- Task details
Nothing but the lines from the one containing "Task: Open the Birth Date DD/MM/YYYY field" to the end of the records below should be output, each exactly as written.

*** Extracted material ***

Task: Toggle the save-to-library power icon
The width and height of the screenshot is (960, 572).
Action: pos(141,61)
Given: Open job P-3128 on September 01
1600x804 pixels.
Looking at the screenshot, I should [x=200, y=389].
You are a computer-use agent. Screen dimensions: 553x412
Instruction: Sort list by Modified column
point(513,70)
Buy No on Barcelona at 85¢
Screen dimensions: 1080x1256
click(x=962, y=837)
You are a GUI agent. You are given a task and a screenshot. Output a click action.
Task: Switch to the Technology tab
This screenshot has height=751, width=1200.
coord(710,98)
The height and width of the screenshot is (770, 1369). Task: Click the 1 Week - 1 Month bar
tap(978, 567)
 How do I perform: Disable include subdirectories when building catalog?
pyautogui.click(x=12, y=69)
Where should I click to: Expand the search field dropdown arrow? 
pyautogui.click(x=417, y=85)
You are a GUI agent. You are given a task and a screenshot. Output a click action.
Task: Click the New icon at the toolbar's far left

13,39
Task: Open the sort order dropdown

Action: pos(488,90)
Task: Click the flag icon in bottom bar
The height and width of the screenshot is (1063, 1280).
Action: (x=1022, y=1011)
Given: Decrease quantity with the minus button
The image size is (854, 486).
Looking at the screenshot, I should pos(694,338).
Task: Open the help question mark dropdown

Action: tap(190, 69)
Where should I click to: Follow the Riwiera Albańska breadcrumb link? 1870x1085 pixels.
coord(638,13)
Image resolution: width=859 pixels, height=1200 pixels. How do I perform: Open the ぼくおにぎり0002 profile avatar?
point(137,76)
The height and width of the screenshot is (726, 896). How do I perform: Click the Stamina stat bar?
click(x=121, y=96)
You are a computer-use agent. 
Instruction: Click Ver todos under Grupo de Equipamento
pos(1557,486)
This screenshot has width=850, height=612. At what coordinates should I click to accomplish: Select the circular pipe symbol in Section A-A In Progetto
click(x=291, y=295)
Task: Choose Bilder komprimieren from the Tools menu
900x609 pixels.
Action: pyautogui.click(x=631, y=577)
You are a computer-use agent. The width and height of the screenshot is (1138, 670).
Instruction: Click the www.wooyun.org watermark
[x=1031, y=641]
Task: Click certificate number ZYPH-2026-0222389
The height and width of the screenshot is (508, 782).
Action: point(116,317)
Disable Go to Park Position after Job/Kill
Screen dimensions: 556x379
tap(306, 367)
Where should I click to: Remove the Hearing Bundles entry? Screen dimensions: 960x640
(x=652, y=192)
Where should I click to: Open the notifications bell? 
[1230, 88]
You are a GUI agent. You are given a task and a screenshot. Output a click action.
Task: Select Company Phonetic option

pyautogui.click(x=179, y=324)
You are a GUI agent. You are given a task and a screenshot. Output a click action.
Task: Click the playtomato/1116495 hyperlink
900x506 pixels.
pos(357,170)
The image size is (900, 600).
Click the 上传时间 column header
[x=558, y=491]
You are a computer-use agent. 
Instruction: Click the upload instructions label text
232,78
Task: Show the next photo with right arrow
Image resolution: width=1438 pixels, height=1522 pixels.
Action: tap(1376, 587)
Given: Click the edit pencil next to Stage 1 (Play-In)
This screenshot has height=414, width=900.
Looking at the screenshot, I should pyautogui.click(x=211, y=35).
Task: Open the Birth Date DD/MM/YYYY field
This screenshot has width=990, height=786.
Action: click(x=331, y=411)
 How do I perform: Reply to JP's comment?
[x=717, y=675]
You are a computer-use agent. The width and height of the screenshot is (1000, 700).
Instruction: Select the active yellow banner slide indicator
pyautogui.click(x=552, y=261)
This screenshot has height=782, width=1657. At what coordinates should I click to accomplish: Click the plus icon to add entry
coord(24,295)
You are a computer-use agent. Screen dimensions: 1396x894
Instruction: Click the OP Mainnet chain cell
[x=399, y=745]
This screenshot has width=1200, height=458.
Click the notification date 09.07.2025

*** End of Extracted material ***

- Response box
Task: Open the Birth Date DD/MM/YYYY field
This screenshot has width=990, height=786.
Action: click(x=331, y=411)
 How do I perform: Reply to JP's comment?
[x=717, y=675]
You are a computer-use agent. The width and height of the screenshot is (1000, 700).
Instruction: Select the active yellow banner slide indicator
pyautogui.click(x=552, y=261)
This screenshot has height=782, width=1657. At what coordinates should I click to accomplish: Click the plus icon to add entry
coord(24,295)
You are a computer-use agent. Screen dimensions: 1396x894
Instruction: Click the OP Mainnet chain cell
[x=399, y=745]
This screenshot has width=1200, height=458.
Click the notification date 09.07.2025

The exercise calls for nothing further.